Ruta Sepetys, author of the just-published “A Fortune of Sand,” celebrated Patchett’s generosity and authenticity as both a person and a writer via email. “She’s a literacy advocate, bookseller, and a champion of fellow writers. Her books capture the unique complexity of human relationships in a way that’s intimate yet expansive,” says Sepetys. “I love all of her work, but her latest book, ‘Whistler,’ is my favorite.”
Patchett discussed the book via the landline at her Nashville home. Her dog, Nemo VanDevender – a lively rescue who’s so calm on camera she says he looks like a “drugged sock puppet” – occasionally chimed in.
Cell preservation
The new novel opens as Daphne, a teacher in her 50s visiting the Metropolitan Museum of Art in New York City, runs into 76-year-old Eddie, the man who’d been her beloved stepfather during his brief marriage to Daphne’s mother. They haven’t seen each other in decades, and the story of what happened quickly pulls you in.

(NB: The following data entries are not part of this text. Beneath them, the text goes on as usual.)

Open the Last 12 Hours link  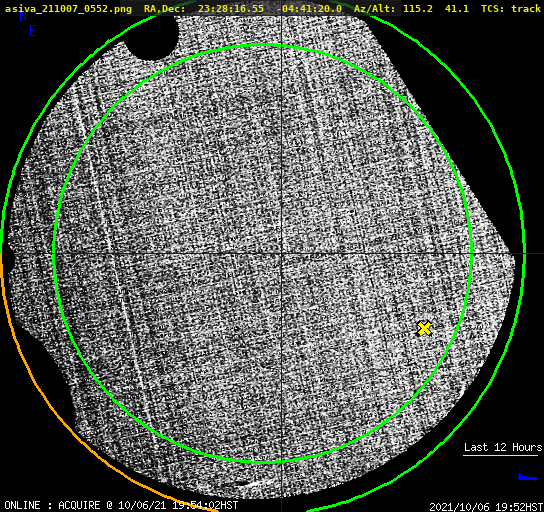click(x=503, y=447)
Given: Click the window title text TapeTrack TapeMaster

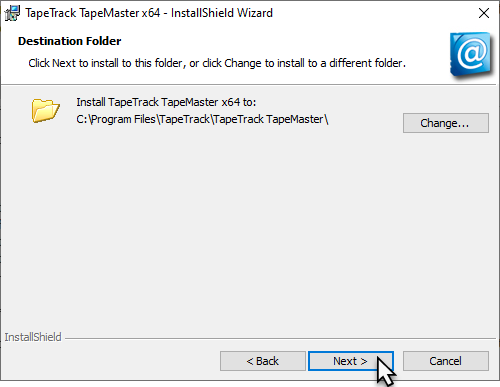Looking at the screenshot, I should click(x=82, y=13).
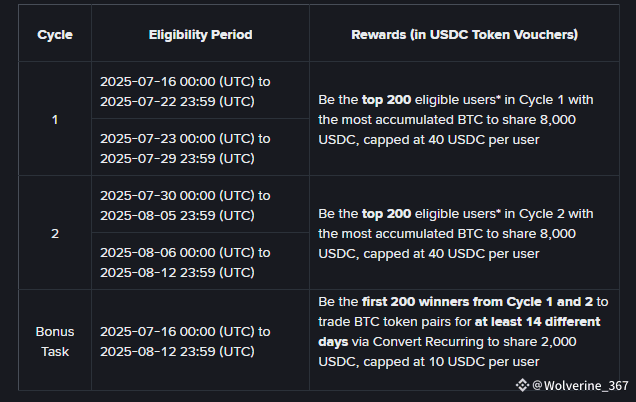Click 'capped at 10 USDC per user' text
This screenshot has width=636, height=402.
point(451,361)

Patchett, as readers of her novels “Bel Canto,” “Tom Lake” and “The Dutch House,” as well as her nonfiction such as “Truth & Beauty” and “These Precious Days” already know, is a world-class noticer, observing and writing about subtle gestures and brief moments that reveal the inner lives of her characters, who by and large are decent, well-meaning people you come to care about very much.
That’s true throughout “Whistler.” There are moments, such as the unselfconscious way two grown sisters comfortably entwine on a couch or how a spouse can decode a partner’s actions, where you get a sense of how closely Patchett pays attention to the world around her.
“I think it goes back to not having a phone. I think I look at the world in ways that a lot of people don’t,” she says of her smartphone-free life, sharing a story of the time her husband Karl found himself alone without his cellphone. “He went to breakfast, and he said every single person in the restaurant, including the waiters, was looking at their phones. I said, ‘Welcome to my world.’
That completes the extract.